Exercise details – Retype the news report on record lamb and ewe prices in full, word for word.

BILLINGS — This fall sheep producers are enjoying some of the highest market prices in years.
Ben Lehfeldt is a sheep producer from Lavina and is also the American Sheep Industry Association Secretary/Treasurer. He says producers are feeling optimistic this fall and for good reason.
“The country may not look great, but we have record-high lamb and slaughter ewe prices which really helps our industry stay current,” said Lehfeldt. “It allows producers to keep the ewes that are productive in their flock and get rid of the rest.”
He says what’s even better is there isn’t anything suggesting a change anytime soon.
“I don't think we're looking for anything to change in the near term,” said Lehfeldt. “We have a lot of demand going on the East and West Coast. We're even rebuilding some of our infrastructure with new packing plants in Colorado and Texas. So, I think it's going to be a bright spot for industry.”
He says demand for high-quality American Lamb is helping to drive demand and these record prices.
“We've always been a premium product,” said Lehfeldt. “When I was on the lamb board, that's what we promoted and marketed. We're a premium product in the lamb industry, not only in the meat case but even when you look at some of our competitors in Australia and New Zealand."

Data under study –
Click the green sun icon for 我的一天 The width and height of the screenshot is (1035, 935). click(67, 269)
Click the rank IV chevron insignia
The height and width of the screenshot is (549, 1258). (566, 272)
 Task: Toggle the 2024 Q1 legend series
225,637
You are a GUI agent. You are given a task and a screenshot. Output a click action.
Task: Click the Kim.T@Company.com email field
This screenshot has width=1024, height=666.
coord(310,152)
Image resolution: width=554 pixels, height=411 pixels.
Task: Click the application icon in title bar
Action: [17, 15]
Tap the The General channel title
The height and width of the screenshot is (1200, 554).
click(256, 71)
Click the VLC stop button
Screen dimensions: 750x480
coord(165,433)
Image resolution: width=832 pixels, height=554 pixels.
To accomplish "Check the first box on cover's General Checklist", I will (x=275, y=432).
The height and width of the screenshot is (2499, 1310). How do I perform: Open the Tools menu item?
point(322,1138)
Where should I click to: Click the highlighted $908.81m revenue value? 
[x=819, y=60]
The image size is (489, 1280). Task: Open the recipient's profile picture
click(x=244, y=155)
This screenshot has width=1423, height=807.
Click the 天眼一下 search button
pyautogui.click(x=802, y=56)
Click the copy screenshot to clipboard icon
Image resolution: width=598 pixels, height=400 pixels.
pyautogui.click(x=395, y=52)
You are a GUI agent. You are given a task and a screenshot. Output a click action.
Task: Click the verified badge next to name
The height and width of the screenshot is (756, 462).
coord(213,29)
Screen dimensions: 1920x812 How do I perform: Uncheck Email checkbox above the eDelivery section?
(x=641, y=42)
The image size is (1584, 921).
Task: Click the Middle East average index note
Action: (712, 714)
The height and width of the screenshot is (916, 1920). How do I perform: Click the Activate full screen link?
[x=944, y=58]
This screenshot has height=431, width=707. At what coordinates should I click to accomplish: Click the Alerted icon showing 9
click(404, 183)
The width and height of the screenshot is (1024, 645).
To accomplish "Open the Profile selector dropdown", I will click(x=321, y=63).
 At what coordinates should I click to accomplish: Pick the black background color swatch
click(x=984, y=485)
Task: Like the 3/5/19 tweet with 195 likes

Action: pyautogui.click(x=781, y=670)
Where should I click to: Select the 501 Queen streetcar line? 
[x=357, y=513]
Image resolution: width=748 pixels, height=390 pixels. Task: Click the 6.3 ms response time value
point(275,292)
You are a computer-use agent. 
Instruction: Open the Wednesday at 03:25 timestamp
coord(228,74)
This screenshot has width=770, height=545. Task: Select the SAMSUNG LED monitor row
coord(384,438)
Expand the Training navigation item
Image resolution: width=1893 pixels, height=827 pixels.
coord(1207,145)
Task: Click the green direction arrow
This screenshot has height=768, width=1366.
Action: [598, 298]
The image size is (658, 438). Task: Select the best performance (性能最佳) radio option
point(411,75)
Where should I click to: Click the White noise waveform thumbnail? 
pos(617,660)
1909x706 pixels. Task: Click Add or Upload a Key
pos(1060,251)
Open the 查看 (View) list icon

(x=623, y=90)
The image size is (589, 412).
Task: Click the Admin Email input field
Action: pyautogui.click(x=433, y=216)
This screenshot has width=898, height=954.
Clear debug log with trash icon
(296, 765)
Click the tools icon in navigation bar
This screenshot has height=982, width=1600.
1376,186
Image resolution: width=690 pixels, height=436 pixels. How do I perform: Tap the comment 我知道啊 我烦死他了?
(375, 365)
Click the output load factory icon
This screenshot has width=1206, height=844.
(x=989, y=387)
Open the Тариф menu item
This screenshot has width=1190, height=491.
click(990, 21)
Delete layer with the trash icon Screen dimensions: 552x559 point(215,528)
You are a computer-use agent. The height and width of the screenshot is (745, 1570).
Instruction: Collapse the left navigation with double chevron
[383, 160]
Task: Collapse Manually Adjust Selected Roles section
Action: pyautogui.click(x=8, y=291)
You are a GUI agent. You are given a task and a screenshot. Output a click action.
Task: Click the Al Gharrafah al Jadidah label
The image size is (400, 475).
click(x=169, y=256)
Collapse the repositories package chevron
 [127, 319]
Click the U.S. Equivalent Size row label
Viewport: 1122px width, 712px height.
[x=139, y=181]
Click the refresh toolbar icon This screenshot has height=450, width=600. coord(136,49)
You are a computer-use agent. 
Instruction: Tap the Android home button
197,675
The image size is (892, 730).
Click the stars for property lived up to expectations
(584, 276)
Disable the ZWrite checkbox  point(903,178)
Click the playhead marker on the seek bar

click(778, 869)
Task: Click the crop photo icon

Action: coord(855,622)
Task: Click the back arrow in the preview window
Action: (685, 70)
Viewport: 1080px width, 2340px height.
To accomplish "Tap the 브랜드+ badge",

Output of the exercise –
BILLINGS — This fall sheep producers are enjoying some of the highest market prices in years.
Ben Lehfeldt is a sheep producer from Lavina and is also the American Sheep Industry Association Secretary/Treasurer. He says producers are feeling optimistic this fall and for good reason.
“The country may not look great, but we have record-high lamb and slaughter ewe prices which really helps our industry stay current,” said Lehfeldt. “It allows producers to keep the ewes that are productive in their flock and get rid of the rest.”
He says what’s even better is there isn’t anything suggesting a change anytime soon.
“I don't think we're looking for anything to change in the near term,” said Lehfeldt. “We have a lot of demand going on the East and West Coast. We're even rebuilding some of our infrastructure with new packing plants in Colorado and Texas. So, I think it's going to be a bright spot for industry.”
He says demand for high-quality American Lamb is helping to drive demand and these record prices.
“We've always been a premium product,” said Lehfeldt. “When I was on the lamb board, that's what we promoted and marketed. We're a premium product in the lamb industry, not only in the meat case but even when you look at some of our competitors in Australia and New Zealand."